Rooftop solar photovoltaic is the best renewable energy investment, according to property consultancy Carter Jonas’ 2015 energy index.
The index looks at factors such as development costs, value versus development costs, planning approval, development timescale and internal rate of return (IRR) across wind, solar photovoltaic, biomass heating, anaerobic digestion, hydroelectric, and ground-source heat pumps. It has taken into account the recent Department of Energy and Climate Change (DECC)’s proposals to remove support for on-shore wind and solar farms under the Renewable Obligation (RO) from April 2016.
A 50kW PV rooftop project is considered the most attractive technology from an investment perspective. While it does not deliver the highest IRR, it is considered relatively low risk and scores well in most categories. A 5MW PV park or 10MW wind farm has historically been among the most attractive technologies for investors, but the technologies were ranked eighth and ninth respectively in the latest index. Loss of support under the Renewable Obligation has significantly reduced the projected IRRs for both technologies.
Biomass systems of more than 200kW are an attractive investment, despite recent cuts to the Renewable Heat Incentive (RHI), ranking second by the index. In particular, biomass is considered an excellent opportunity for properties off the gas grid.
A 500kW wind turbine is ranked highly at third as it still delivers the highest return on investment for the right site. However wind has a lower planning approval rate and also low development costs’ score, reflecting the high development costs and risks associated with securing planning for sites.
A 1MW waste anaerobic digestion (AD) and a 500kW farm AD were ranked fourth and sixth respectively as operation and maintenance are higher than other renewable energy technologies, and there is volatility of financial support mechanisms, particularly the reductions in the biomethane injection tariff (RHI).
Ground source heat pumps (GSHP) are ranked fifth, despite a fair IRR and low risk at planning. This is because, relative to the size of the technology, GSHPs require more investment and a longer timeframe to develop, with less significant income potential for an investor.
A 500kW hydro scheme was ranked seventh as projects can require extensive environmental and ecological studies to obtain consent, the planning process can be complex and lengthy, and costs and resource income can vary significantly between sites.

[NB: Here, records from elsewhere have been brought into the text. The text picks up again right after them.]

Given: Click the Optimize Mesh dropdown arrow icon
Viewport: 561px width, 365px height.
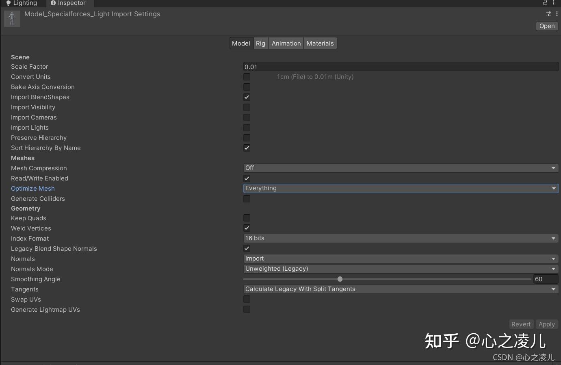Looking at the screenshot, I should coord(554,188).
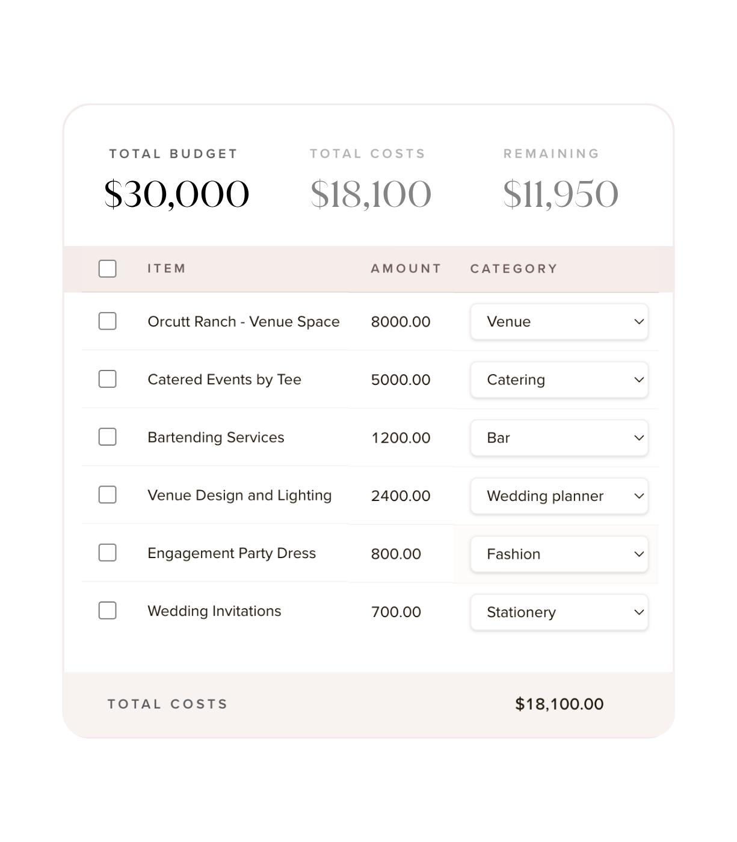Image resolution: width=737 pixels, height=842 pixels.
Task: Click the 5000.00 amount for catering
Action: pos(401,380)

Andrew Watkin, head of energy and marine, Carter Jonas said: “The UK has a fantastic pool of natural resources and we continue to call for the government to get behind the renewable sector. When considering renewable energy investment opportunities, it is prudent to consider the risks against the potential benefits”.
Watkin added: “The recent proposals by the DECC have presented a significant blow to the renewable industry in the UK, particularly at a time where projections were that solar would be subsidy free by 2020, based on previous projected investment. As an investment, renewable projects are generally not mature enough to withstand a complete removal of any support mechanism. For renewable energy to be successful without support, several critical changes would need to occur within the industry: reduced costs of installation, reduced cost of grid connection, and increased value for sale of electricity. Overall, the industry needs support from the government, not opposition with continual regulatory, planning and financial barriers driving investment away from the sector”.